= DATA TO EXAMINE =

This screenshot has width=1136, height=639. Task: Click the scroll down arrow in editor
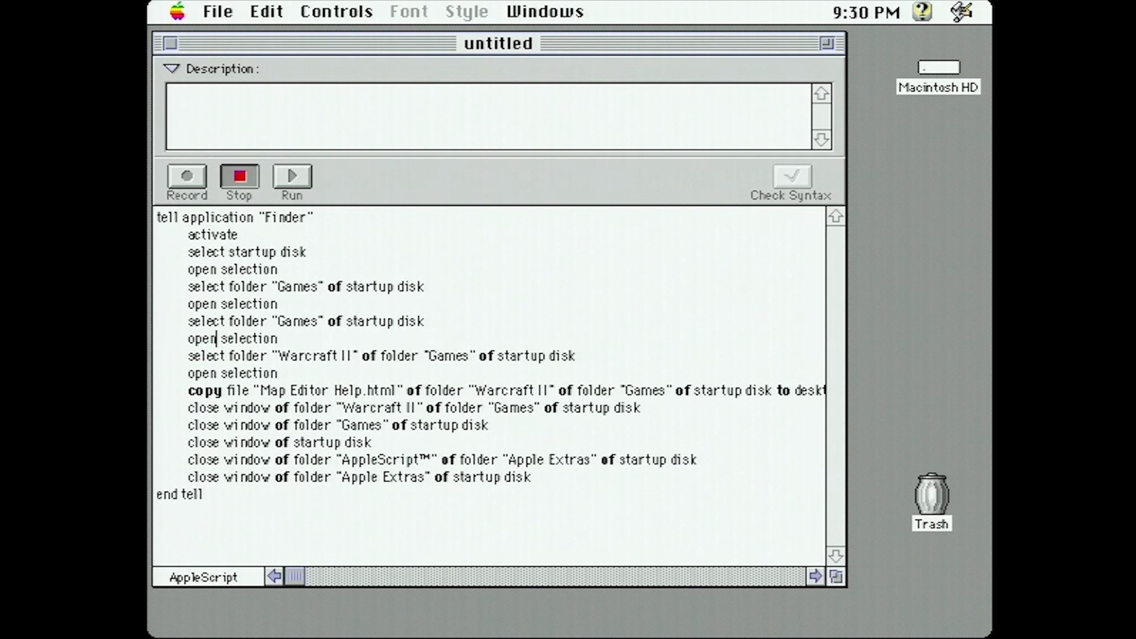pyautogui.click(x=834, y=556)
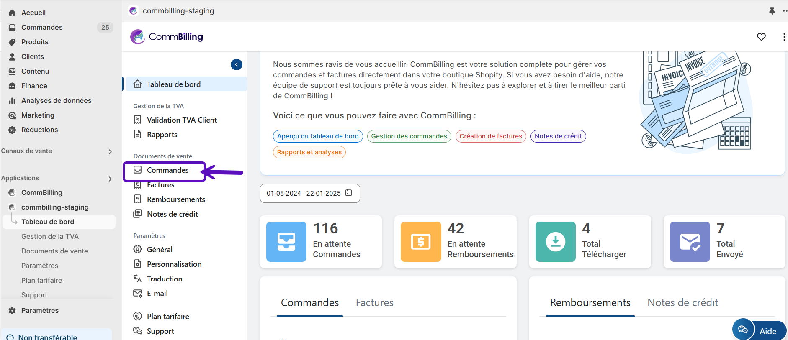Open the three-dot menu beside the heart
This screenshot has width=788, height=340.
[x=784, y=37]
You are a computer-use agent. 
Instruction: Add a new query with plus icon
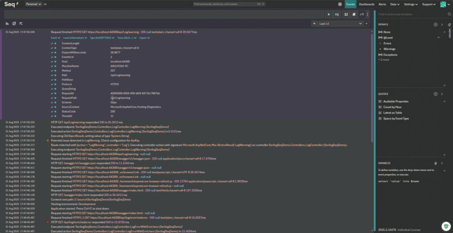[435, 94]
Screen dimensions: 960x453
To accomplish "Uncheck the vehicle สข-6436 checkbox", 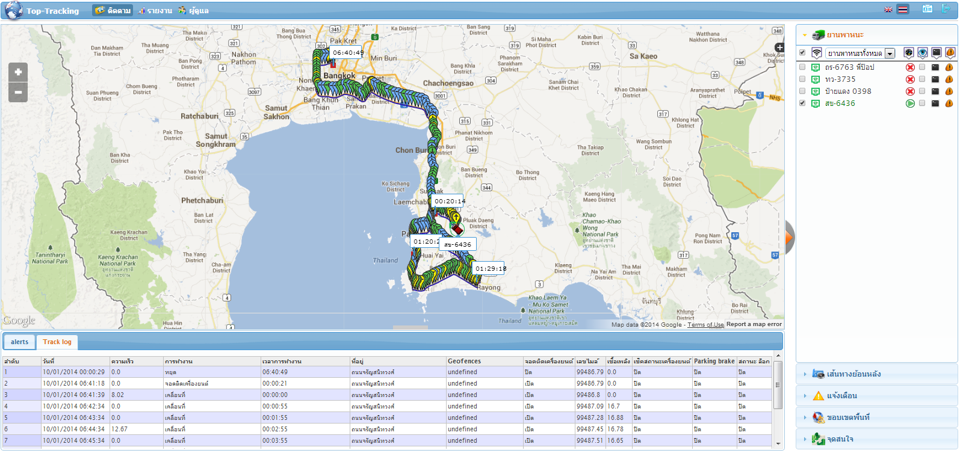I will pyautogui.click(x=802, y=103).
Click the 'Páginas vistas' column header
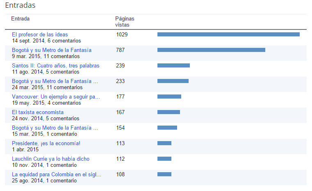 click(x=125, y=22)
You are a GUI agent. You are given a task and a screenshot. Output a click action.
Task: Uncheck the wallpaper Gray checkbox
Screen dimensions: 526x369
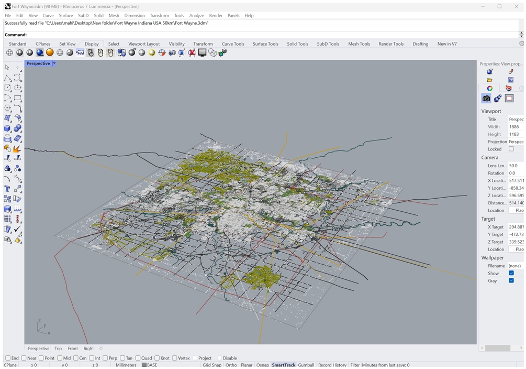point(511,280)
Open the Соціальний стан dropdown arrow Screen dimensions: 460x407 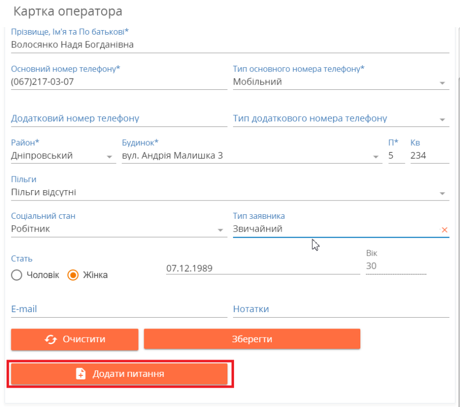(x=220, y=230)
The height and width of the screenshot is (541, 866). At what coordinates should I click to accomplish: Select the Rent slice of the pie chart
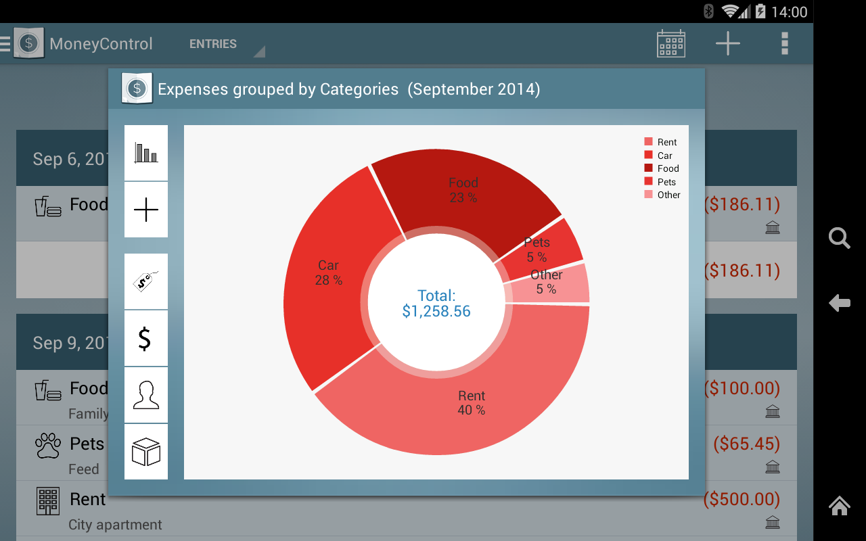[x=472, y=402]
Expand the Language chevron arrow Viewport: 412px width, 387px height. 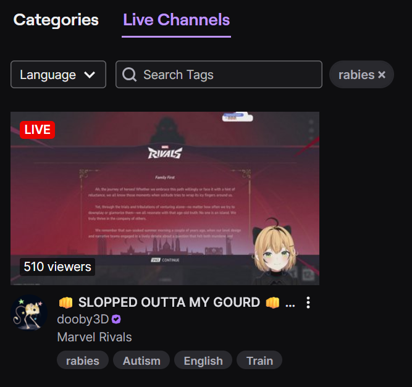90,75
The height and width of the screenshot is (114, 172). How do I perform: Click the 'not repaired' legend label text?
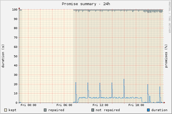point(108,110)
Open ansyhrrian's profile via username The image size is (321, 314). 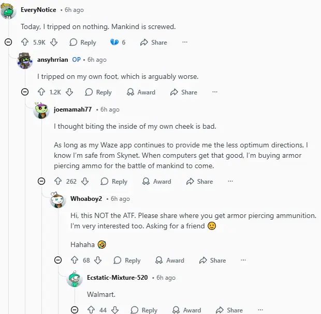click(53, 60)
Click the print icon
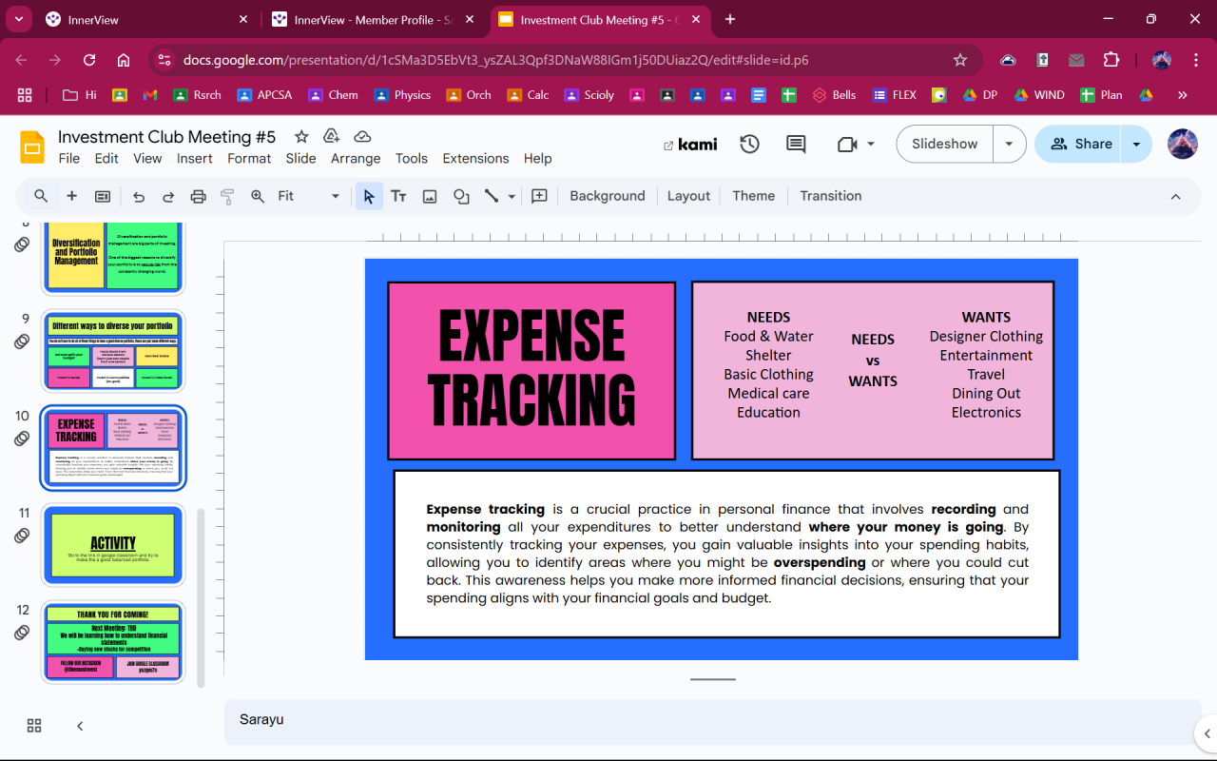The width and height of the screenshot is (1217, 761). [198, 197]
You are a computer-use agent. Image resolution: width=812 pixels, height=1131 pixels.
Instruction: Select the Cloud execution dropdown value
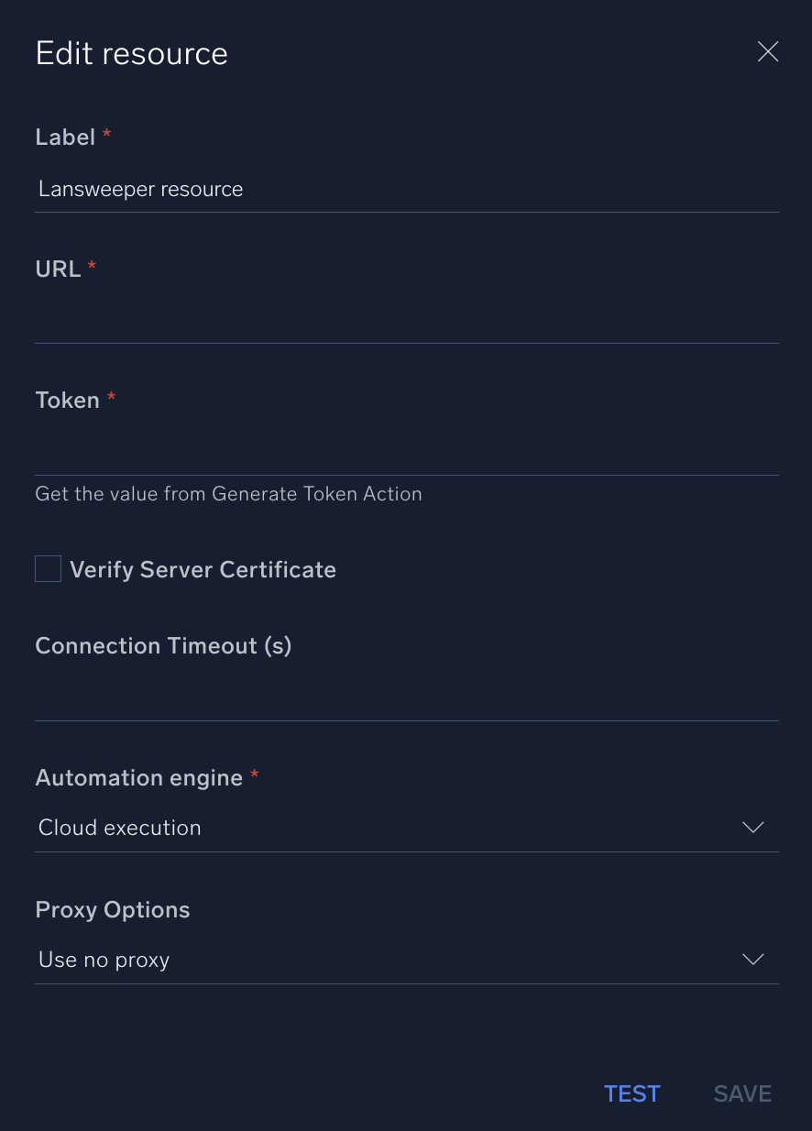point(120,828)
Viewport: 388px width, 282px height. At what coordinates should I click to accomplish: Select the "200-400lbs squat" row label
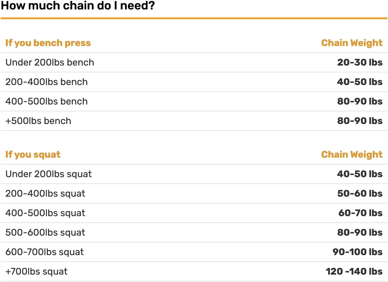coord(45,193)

= ABOUT THIS TASK =
List the lines of the entries that include "agent".

= RESPONSE FOR THIS EXERCISE =
You are a computer-use agent. 
You are a GUI agent. You are given a task and a screenshot. Output a click action.
You are a computer-use agent. Image resolution: width=812 pixels, height=1131 pixels.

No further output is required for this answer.